### YOUR TASK
Nothing but the lines from the one containing "Where should I click to: Click" to the end of the material should be returned, each exactly as written.

### SUPPLIED RECORDS

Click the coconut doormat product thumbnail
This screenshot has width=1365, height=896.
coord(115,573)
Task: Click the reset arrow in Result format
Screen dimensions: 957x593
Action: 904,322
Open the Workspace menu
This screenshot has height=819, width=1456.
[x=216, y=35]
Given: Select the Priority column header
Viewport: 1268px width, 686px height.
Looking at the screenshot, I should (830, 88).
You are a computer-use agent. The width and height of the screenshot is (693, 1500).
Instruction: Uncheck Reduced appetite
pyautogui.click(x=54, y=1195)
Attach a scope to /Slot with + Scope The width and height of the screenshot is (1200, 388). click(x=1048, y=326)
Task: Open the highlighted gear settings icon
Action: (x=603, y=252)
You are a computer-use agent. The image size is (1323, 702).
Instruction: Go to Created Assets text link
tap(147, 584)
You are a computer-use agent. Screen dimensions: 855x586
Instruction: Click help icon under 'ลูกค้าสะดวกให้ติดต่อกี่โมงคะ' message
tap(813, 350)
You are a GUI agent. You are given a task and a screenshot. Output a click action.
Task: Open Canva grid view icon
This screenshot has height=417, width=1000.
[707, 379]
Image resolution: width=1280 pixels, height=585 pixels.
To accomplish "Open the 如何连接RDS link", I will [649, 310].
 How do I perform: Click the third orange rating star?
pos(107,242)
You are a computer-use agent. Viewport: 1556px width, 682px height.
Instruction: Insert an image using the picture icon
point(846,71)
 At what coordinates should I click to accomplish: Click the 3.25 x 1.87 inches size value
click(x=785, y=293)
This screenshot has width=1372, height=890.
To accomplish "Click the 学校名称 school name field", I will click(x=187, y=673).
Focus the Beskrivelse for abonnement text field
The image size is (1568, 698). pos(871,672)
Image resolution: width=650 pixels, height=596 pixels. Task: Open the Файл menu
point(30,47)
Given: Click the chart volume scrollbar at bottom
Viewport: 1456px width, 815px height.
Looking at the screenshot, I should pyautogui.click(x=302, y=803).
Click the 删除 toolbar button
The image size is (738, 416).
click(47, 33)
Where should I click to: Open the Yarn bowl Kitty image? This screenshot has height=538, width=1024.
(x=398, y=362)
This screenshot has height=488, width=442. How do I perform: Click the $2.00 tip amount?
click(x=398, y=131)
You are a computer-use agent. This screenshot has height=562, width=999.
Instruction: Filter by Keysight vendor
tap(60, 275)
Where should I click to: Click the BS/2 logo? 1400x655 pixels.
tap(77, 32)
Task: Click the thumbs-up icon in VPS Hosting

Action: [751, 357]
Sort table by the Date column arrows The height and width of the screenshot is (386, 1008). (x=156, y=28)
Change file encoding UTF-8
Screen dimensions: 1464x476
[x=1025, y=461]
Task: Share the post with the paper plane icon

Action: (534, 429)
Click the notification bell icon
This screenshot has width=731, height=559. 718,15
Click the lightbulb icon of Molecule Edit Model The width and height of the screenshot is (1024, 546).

### ANSWER TO THE PROBLEM
Where should I click to: Click the BS/2 logo? 1400x655 pixels.
tap(77, 32)
Task: Click the thumbs-up icon in VPS Hosting

Action: [751, 357]
Sort table by the Date column arrows The height and width of the screenshot is (386, 1008). (x=156, y=28)
Change file encoding UTF-8
Screen dimensions: 1464x476
[x=1025, y=461]
Task: Share the post with the paper plane icon

Action: (534, 429)
Click the notification bell icon
This screenshot has width=731, height=559. 718,15
Click the lightbulb icon of Molecule Edit Model The width and height of the screenshot is (1024, 546).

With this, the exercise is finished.